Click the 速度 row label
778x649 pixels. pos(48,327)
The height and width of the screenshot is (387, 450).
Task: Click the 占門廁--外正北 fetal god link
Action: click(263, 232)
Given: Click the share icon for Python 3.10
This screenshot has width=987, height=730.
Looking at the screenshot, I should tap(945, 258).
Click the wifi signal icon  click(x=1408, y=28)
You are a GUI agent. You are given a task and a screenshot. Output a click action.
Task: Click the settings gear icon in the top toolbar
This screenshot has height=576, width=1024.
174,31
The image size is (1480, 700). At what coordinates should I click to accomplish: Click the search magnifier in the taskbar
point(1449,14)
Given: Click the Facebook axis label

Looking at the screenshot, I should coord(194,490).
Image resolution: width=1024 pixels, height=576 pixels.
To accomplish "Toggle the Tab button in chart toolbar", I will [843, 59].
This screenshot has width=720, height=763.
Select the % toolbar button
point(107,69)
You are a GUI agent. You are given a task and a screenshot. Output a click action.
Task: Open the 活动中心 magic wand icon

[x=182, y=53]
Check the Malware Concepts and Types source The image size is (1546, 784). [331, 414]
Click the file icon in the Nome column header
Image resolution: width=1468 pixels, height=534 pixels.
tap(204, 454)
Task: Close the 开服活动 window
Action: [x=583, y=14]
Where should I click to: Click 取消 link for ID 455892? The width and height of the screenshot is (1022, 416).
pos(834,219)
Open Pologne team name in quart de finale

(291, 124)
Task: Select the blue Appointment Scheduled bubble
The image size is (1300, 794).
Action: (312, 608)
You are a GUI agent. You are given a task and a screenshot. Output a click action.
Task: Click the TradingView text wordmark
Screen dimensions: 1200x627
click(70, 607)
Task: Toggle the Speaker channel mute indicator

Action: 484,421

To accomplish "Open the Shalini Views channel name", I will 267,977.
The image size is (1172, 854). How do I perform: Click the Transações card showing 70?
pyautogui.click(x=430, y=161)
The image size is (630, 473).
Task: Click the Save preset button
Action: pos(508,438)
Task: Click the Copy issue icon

## Your goal
All lines of the entries containing the string "will" must be shown in full.

## Response to the task
To accomplish "Toggle the Tab button in chart toolbar", I will [843, 59].
To accomplish "Open the Shalini Views channel name", I will 267,977.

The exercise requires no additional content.